During the reception, Tilton presented Medina Peyton, principal, Sovereign Avenue School, Atlantic City, with a print of Jacob Lawrence's Migration Series #58, in recognition of her support of the Arts. The School District persented Peyton with a portrait of her late father, Dr. Charles Wilson, that Pullman had made for her.
About AtlantiCare’s Healing Arts Program
Through its Healing Arts Program, AtlantiCare incorporates artwork in the healthcare setting with a goal of creating a healing, serene environment. AtlantiCare dedicates one percent of all new building costs to the commission of artwork by local and regional artists. The Program includes a public art exhibition featuring local and regional artists in the George F. Lynn Harmony Pavilion at AtlantiCare Regional Medical Center Atlantic City Campus.

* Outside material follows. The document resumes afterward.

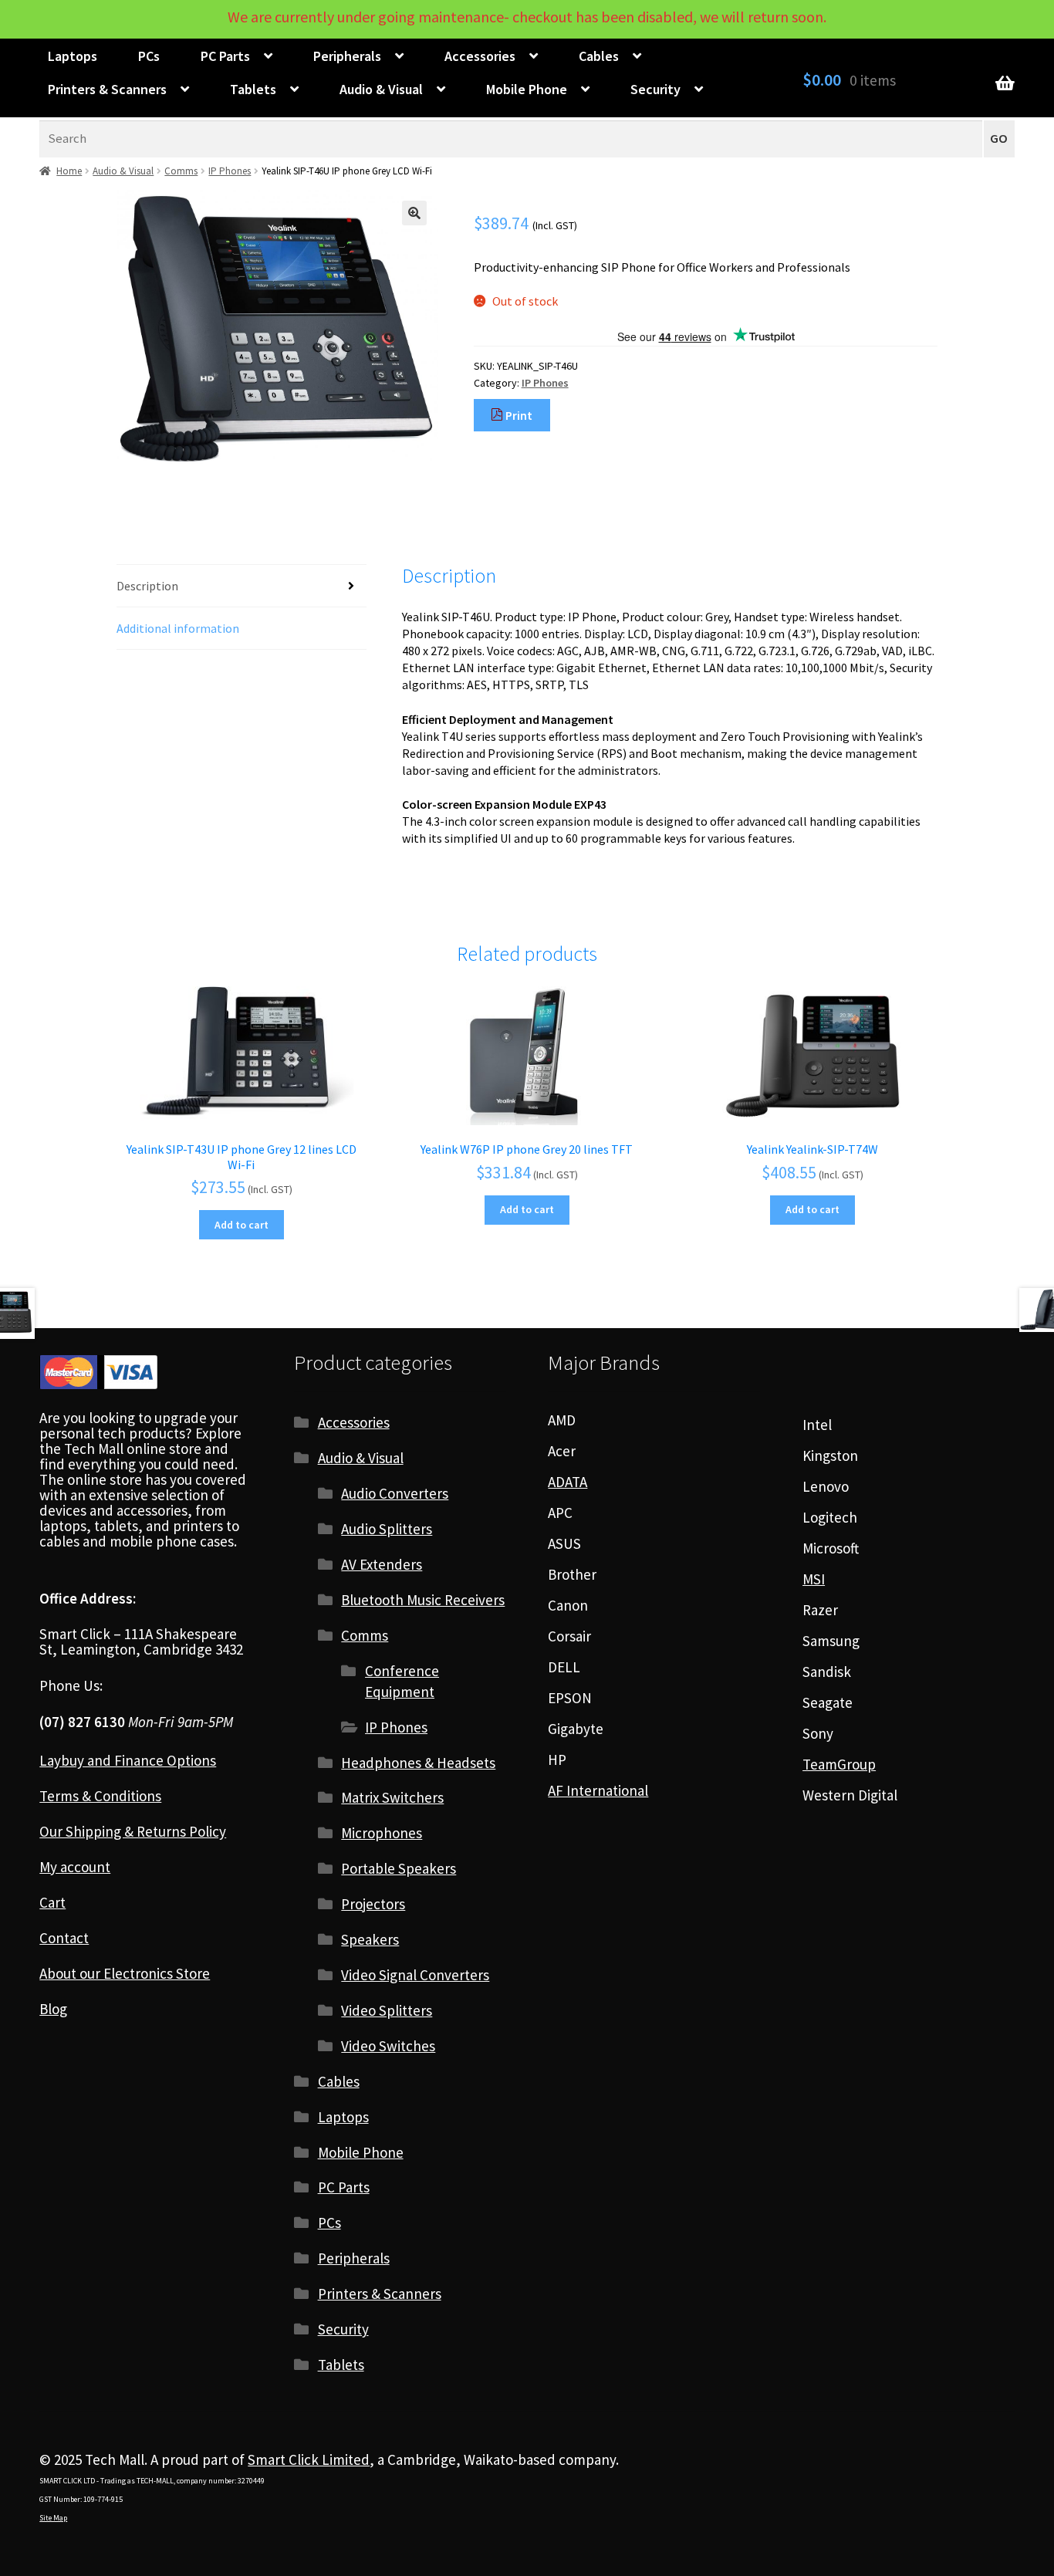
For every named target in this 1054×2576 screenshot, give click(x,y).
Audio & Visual (381, 89)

AtlantiCare is an integrated system of services designed to help people achieve optimal health. It includes AtlantiCare Regional Medical Center, AtlantiCare Health Engagement, the AtlantiCare Foundation, and AtlantiCare Health Services. Its more than 5,461 employees and 600 physicians serve the community in more than 60 locations. A 2009 Malcolm Baldrige Award winner, AtlantiCare was also included in Modern Healthcare’s Best Places to Work in Healthcare in 2010. ARMC became the 105th hospital in the nation to attain status as a Magnet™ designated hospital in March of 2004 and was redesignated a Magnet™ hospital in 2008.